[Quantification of coronary artery stenoses: comparison of 64-slice and dual source CT angiography with cardiac catheterization].
ABSTRACT Until now stenoses of the coronary arteries have been evaluated visually with CT angiography. Therefore, the results were highly dependent on subjective factors inherent in the examiner. New software tools for semiquantitative analysis (CT-QCA, quantitative coronary assessment) might be adequate to improve the diagnostic accuracy und reproducibility.
CTAs of 20 patients were analyzed. Ten patients each were evaluated using 64-slice CT (64SCT) and dual source CT (DSCT) (Somatom Sensation 64 and Somatom Definition, Siemens Medical Solutions, Forchheim), respectively. Two radiologists independently evaluated the data visually and with the help of a software tool (Syngo Circulation, Siemens Medical Solutions, Forchheim). The results of the quantitative assessment of the invasive heart catheterization served as the reference standard. Sensitivity and specificity as well as the correlation coefficient, the systematic error, and the interobserver agreement (kappa) were determined.
In each of both patient groups 12 stenoses were detected. For the detection of stenoses >75%, sensitivity and specificity for the visual evaluation using the 64SCT were 100% and 90%, and with the CT-QCA both were 100%. For the DSCT sensitivity and specificity were 100% for both the visual and semiautomated evaluation. The Bland-Altman plot of the results of the 64SCT showed an overestimation of 3.3% (+/-62.7%/56.2%) compared to the heart catheterization. The results of the DSCT exhibited an overestimation of 6.2% (+/-33.1%/19.8%).
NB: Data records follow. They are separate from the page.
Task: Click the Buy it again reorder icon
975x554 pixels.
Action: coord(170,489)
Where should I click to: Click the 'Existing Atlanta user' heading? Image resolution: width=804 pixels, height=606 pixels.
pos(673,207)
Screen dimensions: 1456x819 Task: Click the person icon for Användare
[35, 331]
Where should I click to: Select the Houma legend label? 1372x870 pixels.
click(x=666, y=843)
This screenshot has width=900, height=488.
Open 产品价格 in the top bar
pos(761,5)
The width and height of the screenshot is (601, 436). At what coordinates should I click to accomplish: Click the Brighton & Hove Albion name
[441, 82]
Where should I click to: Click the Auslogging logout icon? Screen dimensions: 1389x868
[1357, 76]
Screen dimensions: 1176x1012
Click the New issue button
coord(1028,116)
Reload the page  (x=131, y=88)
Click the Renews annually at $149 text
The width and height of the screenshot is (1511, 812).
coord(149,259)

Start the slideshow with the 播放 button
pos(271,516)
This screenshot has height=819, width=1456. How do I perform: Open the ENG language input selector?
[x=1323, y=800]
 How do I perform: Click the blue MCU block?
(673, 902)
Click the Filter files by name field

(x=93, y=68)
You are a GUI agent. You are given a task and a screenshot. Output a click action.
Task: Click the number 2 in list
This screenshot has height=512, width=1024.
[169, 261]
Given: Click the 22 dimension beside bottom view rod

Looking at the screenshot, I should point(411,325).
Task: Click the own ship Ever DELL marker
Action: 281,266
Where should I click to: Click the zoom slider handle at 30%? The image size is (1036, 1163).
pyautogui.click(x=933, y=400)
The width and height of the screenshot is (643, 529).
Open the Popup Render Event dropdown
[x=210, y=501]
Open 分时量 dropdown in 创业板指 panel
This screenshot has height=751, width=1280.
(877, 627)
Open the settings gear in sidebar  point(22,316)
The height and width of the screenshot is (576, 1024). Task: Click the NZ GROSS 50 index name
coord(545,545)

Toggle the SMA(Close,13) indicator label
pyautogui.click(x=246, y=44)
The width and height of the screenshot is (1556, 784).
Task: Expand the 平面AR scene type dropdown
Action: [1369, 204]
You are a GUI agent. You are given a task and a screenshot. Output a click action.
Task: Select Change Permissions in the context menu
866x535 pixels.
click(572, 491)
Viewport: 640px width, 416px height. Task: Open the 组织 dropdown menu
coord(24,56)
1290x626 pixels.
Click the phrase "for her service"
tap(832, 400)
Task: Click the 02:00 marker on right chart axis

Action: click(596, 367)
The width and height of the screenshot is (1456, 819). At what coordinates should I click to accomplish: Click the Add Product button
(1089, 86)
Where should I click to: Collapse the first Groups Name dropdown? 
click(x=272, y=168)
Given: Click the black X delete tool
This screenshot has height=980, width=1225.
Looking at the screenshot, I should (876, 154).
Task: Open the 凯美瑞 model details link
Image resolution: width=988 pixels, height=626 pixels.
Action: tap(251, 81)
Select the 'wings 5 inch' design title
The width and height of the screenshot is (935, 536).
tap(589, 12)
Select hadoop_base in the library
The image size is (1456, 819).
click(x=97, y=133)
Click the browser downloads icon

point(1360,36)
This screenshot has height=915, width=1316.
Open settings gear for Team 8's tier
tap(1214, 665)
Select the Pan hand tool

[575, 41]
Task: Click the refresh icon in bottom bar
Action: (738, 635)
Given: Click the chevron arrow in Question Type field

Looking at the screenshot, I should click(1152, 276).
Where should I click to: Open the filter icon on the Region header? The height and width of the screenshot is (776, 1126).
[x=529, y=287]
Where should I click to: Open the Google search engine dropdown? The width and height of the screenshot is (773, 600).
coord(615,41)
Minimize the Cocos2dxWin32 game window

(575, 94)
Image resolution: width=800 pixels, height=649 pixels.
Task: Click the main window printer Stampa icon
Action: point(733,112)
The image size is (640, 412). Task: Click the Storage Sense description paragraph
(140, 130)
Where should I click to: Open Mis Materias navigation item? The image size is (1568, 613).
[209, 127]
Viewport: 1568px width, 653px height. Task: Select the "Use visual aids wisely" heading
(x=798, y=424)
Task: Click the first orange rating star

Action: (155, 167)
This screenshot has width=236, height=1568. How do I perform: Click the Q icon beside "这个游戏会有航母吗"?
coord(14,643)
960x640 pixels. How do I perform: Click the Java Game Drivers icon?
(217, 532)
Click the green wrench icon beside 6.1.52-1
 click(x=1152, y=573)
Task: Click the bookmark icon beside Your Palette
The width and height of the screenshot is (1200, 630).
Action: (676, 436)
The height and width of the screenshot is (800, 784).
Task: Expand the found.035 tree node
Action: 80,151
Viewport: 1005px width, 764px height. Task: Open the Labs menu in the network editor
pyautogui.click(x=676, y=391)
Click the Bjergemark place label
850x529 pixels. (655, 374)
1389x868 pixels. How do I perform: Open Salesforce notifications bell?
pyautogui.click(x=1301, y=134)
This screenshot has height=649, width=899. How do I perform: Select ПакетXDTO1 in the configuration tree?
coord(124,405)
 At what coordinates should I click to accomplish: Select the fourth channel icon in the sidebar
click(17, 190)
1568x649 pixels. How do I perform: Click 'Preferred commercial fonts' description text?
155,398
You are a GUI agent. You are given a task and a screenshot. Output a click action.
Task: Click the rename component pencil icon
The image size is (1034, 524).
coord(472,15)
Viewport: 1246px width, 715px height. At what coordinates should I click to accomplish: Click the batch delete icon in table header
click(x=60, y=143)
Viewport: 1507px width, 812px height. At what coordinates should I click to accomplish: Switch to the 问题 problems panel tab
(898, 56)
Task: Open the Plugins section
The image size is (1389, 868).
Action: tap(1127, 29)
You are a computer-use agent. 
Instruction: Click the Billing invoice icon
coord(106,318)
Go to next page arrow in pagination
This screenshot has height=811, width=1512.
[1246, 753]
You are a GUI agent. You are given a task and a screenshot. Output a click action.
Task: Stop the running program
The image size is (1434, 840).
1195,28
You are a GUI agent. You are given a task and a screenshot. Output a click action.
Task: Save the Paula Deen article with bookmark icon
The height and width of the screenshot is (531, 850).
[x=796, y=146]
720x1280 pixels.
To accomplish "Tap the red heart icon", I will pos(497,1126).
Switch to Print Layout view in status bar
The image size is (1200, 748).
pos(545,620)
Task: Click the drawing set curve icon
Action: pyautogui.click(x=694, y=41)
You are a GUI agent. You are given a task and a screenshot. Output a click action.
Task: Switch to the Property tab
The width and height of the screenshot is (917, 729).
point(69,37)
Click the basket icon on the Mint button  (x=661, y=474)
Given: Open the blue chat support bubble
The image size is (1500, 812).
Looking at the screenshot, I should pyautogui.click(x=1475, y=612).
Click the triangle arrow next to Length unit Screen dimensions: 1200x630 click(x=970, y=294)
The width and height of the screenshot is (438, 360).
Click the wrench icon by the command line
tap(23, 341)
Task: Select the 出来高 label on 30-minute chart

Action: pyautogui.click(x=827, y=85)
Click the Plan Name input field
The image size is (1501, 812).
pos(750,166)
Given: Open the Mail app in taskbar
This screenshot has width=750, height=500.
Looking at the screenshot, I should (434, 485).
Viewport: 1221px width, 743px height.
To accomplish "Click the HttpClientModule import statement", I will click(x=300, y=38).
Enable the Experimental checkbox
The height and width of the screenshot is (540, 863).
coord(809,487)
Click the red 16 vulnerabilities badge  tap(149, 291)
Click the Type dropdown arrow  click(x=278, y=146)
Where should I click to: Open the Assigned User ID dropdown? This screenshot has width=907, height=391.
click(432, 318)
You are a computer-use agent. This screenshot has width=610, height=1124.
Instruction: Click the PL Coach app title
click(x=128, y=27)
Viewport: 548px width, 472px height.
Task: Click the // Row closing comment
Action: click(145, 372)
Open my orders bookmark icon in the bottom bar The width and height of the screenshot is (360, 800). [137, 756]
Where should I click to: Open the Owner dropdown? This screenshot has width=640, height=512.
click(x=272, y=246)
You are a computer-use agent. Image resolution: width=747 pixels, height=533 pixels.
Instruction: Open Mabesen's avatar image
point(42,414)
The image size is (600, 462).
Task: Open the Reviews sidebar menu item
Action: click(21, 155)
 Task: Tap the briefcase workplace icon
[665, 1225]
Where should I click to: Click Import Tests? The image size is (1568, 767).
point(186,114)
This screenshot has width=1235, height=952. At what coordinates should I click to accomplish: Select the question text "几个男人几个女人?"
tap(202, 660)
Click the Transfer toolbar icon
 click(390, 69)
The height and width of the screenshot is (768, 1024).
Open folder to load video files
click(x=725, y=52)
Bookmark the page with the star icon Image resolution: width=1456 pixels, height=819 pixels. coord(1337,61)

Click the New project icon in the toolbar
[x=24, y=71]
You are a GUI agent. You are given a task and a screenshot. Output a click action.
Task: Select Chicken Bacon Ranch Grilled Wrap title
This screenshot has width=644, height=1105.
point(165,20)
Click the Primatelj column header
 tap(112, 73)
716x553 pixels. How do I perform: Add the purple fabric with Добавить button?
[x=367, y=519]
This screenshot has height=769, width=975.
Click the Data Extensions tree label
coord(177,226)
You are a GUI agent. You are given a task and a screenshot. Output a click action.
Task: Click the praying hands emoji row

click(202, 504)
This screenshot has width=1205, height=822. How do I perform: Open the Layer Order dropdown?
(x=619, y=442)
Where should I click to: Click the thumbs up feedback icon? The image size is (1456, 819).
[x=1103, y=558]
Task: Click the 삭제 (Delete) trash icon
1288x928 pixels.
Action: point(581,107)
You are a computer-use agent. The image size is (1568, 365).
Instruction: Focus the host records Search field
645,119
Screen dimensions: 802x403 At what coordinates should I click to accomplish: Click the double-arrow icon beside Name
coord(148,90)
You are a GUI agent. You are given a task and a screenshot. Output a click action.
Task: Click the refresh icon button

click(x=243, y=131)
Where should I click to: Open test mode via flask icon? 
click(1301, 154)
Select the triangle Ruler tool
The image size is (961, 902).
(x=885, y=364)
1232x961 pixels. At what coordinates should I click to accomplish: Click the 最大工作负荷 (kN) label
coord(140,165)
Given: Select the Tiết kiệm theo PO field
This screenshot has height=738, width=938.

The interobserver agreement of the CT-QCA and the visual evaluation showed a kappa value of 0.75 and for DSCT of 1.0.
The results showed a good correlation of grading stenosis between the software-assisted evaluation and the results of the coronary catheter angiography. The promising results of the DSCT are due to a superior temporal resolution compared to the 64SCT. Confirmation of these data by trials in larger patient collectives is warranted.